**Exercise requirements:** How many of the lines below have "agent" in them? Say the number and nothing more.

**Task data:**
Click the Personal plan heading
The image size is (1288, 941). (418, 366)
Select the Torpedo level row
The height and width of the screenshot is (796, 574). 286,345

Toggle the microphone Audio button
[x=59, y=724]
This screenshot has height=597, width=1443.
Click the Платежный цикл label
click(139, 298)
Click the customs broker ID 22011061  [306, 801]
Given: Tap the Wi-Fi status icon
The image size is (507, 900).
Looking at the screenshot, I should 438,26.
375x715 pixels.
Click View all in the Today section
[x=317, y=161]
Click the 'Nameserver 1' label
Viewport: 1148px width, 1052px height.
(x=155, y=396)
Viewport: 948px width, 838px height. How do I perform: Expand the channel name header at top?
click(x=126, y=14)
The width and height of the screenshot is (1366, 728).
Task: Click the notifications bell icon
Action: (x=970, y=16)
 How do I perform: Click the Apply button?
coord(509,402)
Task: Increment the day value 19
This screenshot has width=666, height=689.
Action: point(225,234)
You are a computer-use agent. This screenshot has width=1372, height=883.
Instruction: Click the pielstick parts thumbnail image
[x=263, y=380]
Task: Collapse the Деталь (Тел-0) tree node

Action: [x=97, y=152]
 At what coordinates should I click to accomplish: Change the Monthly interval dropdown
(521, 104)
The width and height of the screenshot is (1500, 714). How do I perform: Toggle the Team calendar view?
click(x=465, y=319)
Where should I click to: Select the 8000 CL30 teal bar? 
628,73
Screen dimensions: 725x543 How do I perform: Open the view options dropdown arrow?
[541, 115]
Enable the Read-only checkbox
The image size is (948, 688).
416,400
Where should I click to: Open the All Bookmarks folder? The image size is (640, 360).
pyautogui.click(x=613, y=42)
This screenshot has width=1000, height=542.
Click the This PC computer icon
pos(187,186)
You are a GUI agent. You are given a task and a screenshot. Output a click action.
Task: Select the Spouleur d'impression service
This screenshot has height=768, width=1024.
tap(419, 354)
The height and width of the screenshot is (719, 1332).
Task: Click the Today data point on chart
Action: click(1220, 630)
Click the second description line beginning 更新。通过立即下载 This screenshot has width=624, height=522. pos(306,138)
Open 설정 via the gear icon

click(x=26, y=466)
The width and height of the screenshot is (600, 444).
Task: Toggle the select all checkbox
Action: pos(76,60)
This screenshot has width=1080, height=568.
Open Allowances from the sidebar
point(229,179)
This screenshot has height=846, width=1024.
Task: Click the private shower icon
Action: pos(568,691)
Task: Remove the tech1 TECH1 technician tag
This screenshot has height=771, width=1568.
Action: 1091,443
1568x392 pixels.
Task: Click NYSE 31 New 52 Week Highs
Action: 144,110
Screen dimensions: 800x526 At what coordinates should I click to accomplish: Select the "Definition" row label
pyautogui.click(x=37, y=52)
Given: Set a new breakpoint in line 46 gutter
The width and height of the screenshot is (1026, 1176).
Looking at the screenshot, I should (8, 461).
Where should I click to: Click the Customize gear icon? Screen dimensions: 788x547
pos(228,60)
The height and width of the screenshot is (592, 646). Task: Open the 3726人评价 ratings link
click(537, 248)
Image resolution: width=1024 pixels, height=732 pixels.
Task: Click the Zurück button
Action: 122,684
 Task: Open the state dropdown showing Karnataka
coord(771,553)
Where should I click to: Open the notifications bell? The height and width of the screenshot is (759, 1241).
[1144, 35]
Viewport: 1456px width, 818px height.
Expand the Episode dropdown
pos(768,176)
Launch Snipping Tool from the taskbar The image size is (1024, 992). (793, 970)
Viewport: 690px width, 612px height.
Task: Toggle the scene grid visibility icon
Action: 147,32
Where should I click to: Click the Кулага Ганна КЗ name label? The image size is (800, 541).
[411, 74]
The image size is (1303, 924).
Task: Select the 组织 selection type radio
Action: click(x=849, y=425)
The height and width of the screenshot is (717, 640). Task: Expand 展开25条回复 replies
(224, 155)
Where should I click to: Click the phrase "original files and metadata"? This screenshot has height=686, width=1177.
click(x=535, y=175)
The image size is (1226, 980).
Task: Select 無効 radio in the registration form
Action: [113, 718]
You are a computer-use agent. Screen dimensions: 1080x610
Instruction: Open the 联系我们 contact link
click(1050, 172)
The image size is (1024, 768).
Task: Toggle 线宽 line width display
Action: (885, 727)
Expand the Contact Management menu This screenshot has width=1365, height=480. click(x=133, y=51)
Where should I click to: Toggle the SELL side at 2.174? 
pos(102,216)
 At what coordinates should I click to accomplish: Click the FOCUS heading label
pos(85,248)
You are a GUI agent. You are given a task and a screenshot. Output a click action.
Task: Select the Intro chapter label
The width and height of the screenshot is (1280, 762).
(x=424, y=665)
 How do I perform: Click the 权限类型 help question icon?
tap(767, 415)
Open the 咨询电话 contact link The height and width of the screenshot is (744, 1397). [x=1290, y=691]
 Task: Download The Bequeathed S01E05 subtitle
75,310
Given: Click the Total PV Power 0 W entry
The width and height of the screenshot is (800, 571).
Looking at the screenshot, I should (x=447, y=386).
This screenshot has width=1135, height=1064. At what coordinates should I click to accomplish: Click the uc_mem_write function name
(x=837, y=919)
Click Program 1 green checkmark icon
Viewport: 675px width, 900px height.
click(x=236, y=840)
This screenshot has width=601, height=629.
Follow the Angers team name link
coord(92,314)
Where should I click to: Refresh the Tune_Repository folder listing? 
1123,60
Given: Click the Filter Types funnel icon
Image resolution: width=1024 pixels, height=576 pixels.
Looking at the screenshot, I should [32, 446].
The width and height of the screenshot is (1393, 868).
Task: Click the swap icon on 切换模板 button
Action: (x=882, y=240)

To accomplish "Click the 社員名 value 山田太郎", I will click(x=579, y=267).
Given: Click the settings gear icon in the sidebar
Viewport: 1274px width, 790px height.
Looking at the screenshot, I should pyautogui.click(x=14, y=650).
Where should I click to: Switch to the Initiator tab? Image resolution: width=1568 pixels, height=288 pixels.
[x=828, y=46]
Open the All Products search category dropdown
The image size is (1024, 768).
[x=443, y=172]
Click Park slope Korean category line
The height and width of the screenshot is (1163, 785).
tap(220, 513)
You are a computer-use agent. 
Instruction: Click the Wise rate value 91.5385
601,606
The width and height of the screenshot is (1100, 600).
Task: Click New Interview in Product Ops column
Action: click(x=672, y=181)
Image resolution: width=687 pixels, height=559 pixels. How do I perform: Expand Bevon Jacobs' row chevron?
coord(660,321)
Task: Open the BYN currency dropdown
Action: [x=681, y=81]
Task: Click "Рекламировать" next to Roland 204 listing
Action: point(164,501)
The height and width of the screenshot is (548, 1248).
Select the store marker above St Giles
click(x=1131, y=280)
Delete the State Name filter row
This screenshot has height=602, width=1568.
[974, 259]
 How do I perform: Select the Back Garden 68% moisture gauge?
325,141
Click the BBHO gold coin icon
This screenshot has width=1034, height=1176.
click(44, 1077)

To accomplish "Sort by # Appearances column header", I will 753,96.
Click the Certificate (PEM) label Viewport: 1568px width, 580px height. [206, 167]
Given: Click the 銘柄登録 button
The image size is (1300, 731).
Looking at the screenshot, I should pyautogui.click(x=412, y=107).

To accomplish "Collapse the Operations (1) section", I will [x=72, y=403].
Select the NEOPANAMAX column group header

**Task solution:** 5